2. Chi ha i soldi conta, ma non sempre vince. È nota l’esorbitante massa di denaro che gli sceicchi hanno riversato nel calcio europeo: un solo esempio, il Qatar Investment Authority ha investito 1 miliardo e mezzo di euro, dal 2011 a oggi (fonte: Transfermarkt) nel club francese Paris Saint-Germain: che ha dominato 9 campionati nazionali, su 12, ma non ha mai vinto la Coppa dei Campioni. Ora qatarini e sauditi stanno facendo incetta di giocatori e allenatori europei (ultimo, l’ex Ct italiano Roberto Mancini, attratto da 90 milioni di euro per quattro anni) allo scopo di diventare il nuovo polo mondiale del calcio (che è un formidabile strumento di soft power, non dimentichiamolo). Gli stessi sauditi che - come riferisce Federico Rampini sul Corriere della Sera - hanno recentemente previsto, per bocca del ministro degli investimenti Khalid Al-Falih, 100 milioni di visitatori stranieri entro il 2030 (ne hanno ricevuti 8 milioni nel primo trimestre 2023). Il turismo è uno dei business su cui punta la nuova Arabia, ma destinazioni e siti Unesco non si possono comprare, al contrario di calciatori e allenatori. Però il vicino esempio di Dubai dimostra che - se si hanno delle idee, oltre ai capitali - qualcosa si può fare.

3. Tifare contro, anzi, gufare: costa nulla ma serve a poco. “Gufare, nel linguaggio giovanile” significa, secondo la Treccani “essere causa di sfortuna, fare l'uccello di malaugurio, portare iella”. La pratica è talmente diffusa, nel calcio, da non meritare approfondimenti: i tifosi di Inter o Milan, Roma o Lazio, ne sono esperti, e poi tutti contro la Juventus. Un gufo turistico l’abbiamo avuto anche noi, questa estate: il ministro della sanità tedesco Karl Lauterbach, in visita nella bollente Italia di luglio, si è guadagnato il titolo di Repubblica: “Qui il turismo non ha futuro. Usare le chiese come celle frigorifere”. I gufi interisti hanno contribuito a non fare vincere la Coppa dei Campioni alla Juventus?! Il gufo tedesco ha convinto i suoi connazionali a disertare le spiagge romagnole e a trasferirsi su quelle (ventose, anzichenò) del Mare del Nord?! Né l’uno né l’altro.
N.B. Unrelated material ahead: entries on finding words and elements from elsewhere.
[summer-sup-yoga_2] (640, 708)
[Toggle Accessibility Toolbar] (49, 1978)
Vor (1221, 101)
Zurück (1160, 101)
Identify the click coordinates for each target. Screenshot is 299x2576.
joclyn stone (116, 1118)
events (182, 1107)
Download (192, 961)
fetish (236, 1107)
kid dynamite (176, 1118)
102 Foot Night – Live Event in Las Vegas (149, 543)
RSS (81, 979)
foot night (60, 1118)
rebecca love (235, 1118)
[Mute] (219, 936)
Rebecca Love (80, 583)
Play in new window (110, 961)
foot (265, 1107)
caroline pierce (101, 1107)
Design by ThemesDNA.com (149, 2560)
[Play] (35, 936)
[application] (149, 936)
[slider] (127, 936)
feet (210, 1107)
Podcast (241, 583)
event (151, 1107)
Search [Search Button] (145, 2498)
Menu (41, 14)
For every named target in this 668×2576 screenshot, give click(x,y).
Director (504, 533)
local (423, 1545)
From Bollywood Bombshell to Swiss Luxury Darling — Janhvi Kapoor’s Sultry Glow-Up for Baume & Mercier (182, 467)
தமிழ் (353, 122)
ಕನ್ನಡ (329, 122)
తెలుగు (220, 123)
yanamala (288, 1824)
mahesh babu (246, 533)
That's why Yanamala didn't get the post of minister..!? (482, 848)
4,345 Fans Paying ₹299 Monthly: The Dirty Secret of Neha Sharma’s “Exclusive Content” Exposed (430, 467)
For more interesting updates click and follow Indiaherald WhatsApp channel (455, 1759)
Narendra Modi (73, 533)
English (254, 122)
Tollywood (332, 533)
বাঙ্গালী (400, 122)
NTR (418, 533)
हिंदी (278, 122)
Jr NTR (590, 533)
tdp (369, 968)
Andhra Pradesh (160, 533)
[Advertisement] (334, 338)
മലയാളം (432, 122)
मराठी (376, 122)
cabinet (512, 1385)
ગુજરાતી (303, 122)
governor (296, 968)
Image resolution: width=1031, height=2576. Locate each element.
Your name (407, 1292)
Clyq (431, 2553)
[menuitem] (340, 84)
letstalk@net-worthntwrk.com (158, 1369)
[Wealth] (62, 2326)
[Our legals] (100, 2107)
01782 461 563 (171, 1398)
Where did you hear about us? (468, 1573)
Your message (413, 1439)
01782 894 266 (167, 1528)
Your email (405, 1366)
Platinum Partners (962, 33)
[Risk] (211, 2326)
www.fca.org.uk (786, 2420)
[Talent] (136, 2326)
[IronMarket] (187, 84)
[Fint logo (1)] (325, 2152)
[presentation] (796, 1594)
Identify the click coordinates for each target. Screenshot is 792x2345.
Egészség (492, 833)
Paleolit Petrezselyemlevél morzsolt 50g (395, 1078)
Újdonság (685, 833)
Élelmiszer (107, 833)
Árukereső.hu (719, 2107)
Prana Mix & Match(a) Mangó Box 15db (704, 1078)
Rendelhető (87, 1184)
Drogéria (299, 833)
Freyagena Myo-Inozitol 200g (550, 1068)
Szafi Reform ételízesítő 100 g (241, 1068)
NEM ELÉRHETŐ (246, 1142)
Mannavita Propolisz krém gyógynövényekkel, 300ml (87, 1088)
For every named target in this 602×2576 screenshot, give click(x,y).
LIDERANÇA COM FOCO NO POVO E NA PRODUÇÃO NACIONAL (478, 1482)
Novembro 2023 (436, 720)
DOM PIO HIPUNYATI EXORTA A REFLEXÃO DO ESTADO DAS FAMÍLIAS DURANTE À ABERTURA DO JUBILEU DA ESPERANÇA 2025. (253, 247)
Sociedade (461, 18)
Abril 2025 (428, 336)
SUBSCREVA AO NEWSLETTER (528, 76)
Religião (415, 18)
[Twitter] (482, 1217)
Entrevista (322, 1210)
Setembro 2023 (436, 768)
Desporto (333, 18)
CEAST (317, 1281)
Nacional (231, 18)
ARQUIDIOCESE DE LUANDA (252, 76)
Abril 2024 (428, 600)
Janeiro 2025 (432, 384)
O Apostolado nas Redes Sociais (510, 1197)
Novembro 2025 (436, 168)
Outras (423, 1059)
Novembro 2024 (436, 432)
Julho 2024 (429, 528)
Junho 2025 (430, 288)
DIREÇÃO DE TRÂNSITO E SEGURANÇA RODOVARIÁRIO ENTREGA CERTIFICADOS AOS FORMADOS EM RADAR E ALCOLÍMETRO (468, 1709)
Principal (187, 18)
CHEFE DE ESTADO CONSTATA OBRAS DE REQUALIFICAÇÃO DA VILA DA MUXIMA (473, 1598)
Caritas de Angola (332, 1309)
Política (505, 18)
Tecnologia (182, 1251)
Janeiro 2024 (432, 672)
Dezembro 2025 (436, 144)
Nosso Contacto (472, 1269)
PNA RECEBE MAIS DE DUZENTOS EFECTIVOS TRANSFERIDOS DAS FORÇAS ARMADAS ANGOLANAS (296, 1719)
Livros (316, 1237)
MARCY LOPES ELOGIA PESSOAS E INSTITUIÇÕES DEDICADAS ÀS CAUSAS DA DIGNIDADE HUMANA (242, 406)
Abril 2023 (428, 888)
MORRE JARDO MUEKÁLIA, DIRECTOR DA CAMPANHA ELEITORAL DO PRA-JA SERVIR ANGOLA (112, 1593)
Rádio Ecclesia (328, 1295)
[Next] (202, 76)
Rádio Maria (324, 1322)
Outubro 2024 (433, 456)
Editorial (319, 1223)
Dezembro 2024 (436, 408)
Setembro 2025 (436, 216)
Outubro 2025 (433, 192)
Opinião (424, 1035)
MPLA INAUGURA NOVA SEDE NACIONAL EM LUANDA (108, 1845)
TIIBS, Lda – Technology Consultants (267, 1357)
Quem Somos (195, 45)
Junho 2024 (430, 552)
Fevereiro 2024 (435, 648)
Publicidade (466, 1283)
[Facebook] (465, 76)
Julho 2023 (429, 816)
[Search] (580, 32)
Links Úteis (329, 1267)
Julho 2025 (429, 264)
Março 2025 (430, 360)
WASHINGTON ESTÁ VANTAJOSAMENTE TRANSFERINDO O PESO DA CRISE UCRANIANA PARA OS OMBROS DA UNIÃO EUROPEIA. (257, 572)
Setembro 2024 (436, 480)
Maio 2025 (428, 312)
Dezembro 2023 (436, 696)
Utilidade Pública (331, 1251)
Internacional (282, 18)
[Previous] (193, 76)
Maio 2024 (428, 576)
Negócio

4. Lo sfavorito (anzi, l’underdog) è simpatico e piace a tutti. I boomer se li ricordano ancora: gli scudetti vinti dal Cagliari di Giggirriva e Manlio Scopigno, nel 1970, e dal Verona Hellas di “nanu” Galderisi e Osvaldo Bagnoli, nel 1985. Primo e unico campionato italiano vinto, per entrambe le squadre: tuttora - dopo quarant’anni e più - nell’immaginario collettivo dei calciofili, non solo cagliaritani o veronesi. Perché lo sfavorito (oggi si chiama “underdog”, ma sempre quello rimane) è simpatico a tutti e non dà fastidio. Un po’ quello che è successo all’Albania in questa pazza estate 2023: 10 milioni di arrivi internazionali (l’Emilia Romagna da sola ne fa di più), più 25% nel 2023 sul 2022, titoli sui giornali e servizi sui tiggi, a documentare quanti italiani ci siano andati e come si siano trovati bene (meglio che da noi, a detta loro). L’Albania non può non stare simpatica, con quello che ha vissuto negli ultimi ottanta anni, quindi va bene così. L’anno prossimo tiferemo anche per Montenegro e Macedonia del Nord.